Despite the claim of your office that the government is doing everything possible to assist the state farmer associations with farm inputs, farmers are yet to start feeling the impacts of such assistance?
The impact is seriously felt because there is high rate of patronage around the state and the farmers are better off because they are also benefitting from the Federal Government’s seeds policy by making available quality and improved 35 seeds free to all the participating farmers in the GES programme.
Late last year, the Federal Government, through the Minister of Agriculture and Rural Development, promised to assist the states to reactivate River Basins and dams across the states of the federation. Has this promise been actualised or fulfilled since then?
Well, up till now we are still looking forward and we have about 16 irrigation dams across the state, but only three of them are functional; the remaining have been dilapidated over the years. So, Upper River Basins Development river sites also need attention and that some of them have been abandoned for almost three decades.
What have been the challenges so far?
It is a challenge to mass-produce rice, because if the dams are rehabilitated, they would help to enhance our production base and that is why we are very glad to note the recent declaration of Niger State as a rice producing state and that the Federal Government is bringing private partners to assist us in rice production. And we are happy that Alhaji Aliko Dangote, Chairman of Dangote Group of Companies, is coming to Niger State in grand style and he has requested for 50,000 hectares of land in the flood plain bank of River Niger that could be used for both rice production and sugarcane production.

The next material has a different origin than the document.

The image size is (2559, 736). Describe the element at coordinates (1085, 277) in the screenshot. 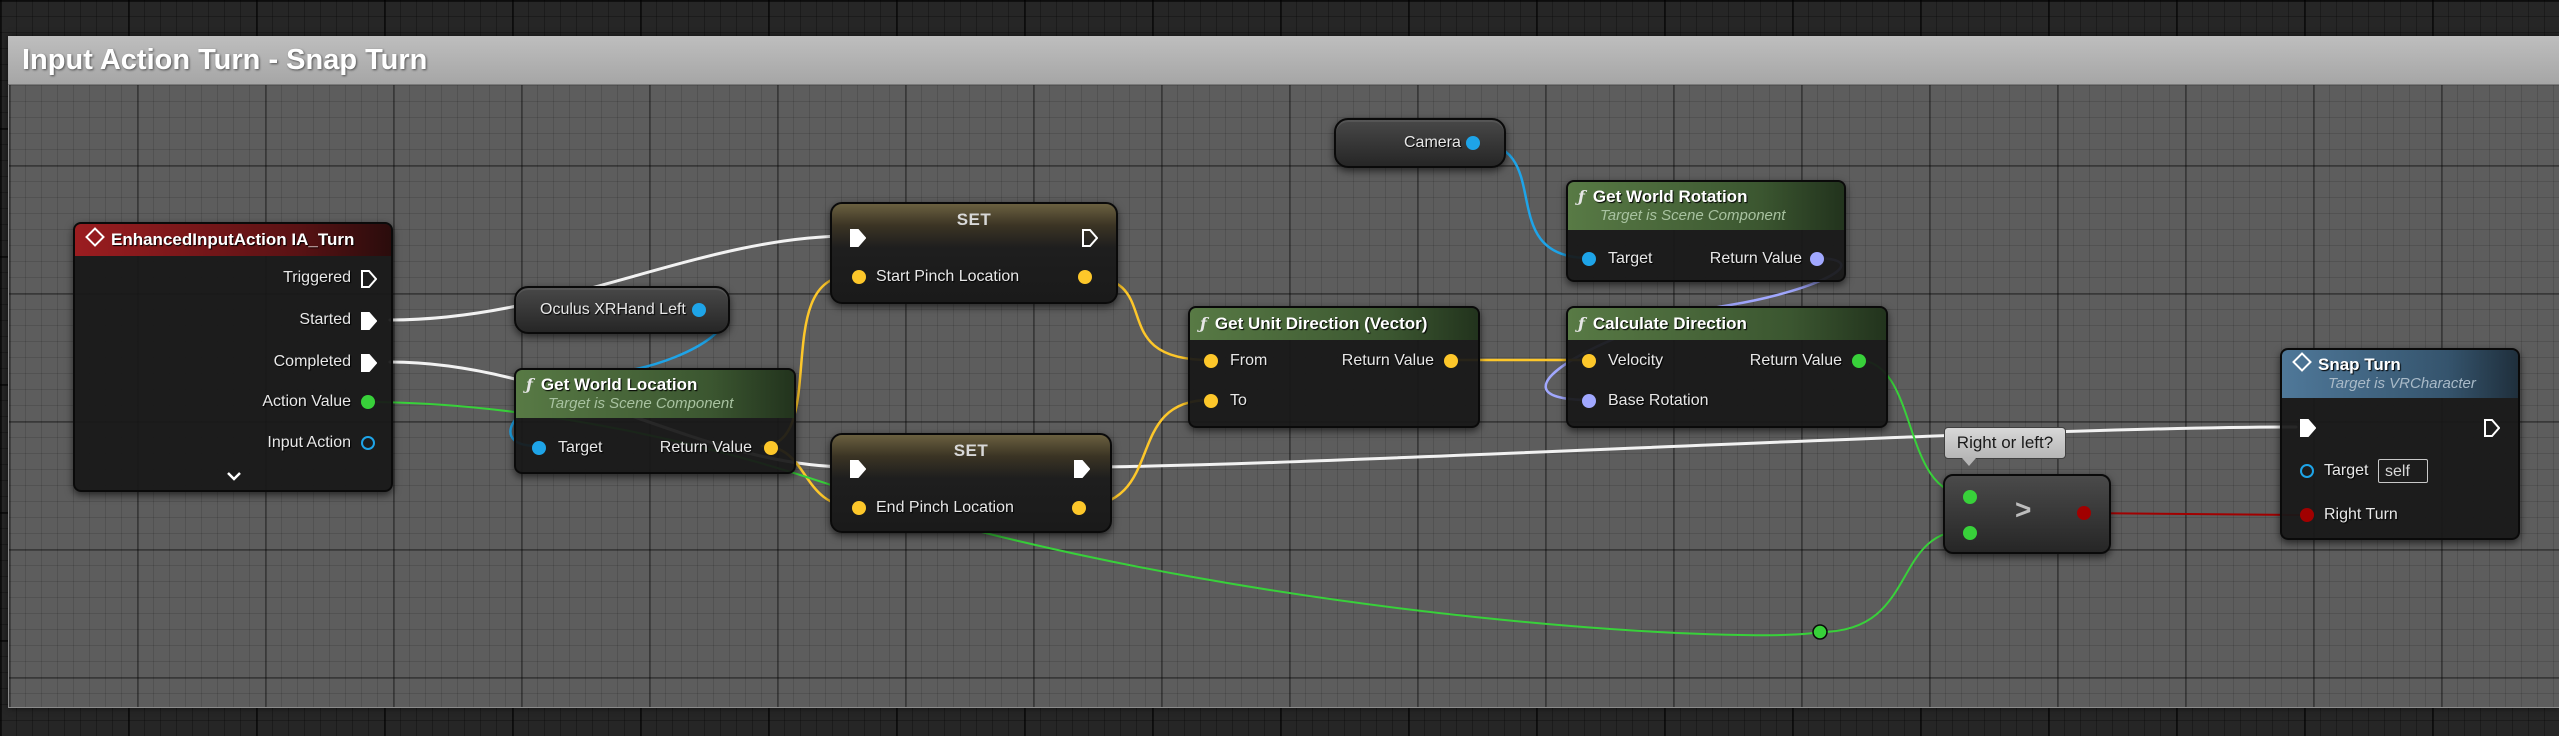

But so far, it was only Olams that has declared 6,000 hectares of land of rice in Nasarawa State and with the limit of 10,000 capacity of the land is available. But in Niger State, we have over 300,000 hectares of land available for rice production. And with these our irrigation sites, some of them have between 3,000 and 10,000 land available to irrigation agriculture. So the main destination for rice production in Nigeria by private investors is Niger State, because the private sector’s efficiency and commitment to achieve results is something that we need to leverage on now to make best use of and take immediate steps to uplift our people from poverty to prosperity in agriculture.

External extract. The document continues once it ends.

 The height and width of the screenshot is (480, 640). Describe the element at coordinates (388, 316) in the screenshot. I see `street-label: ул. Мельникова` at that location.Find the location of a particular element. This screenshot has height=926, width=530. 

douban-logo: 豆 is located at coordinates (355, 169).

When should Nigerians be expecting Dangote Group to move in into Niger state to commence Rice and Sugarcane production activities?
We are already working hard to make sure we secure the land within the shortest possible time and we have also challenged him that he must mobilise within the shortest possible time too so that at least we would witness the dividends of this great entrepreneur in our lifetime as a government so that it would not happen after we are gone. That is why we are putting all that is needed to make sure we achieve this in place, because we know Dangote is a serious businessman; he is not a joker at all.
With the unfolding events, it looks as if Niger State is now following Nasarawa State in the area of rice production?
No, I do not agree with you, though they commissioned rice mill. You remember that we also have some small and medium rice mills in Niger State like the Badegi Rice Mill, which was in comatose for over 15 years. It is now being brought back to function and another rice mill has been constructed by another firm, Onyx Rice Mill, also in the same Badegi and it has already been engaging out-growers for rice and by the time you those rice mills, you would know that Niger State cannot be pushed aside. And that we have other collaborators with Japanese International Co-operation (JAICA) in terms of improved synthetic technology that they have brought that the rural women are now using to improve their rice processing capabilities. So, Niger is leading but the other people are competing to make sure that they are on the same page with Niger State.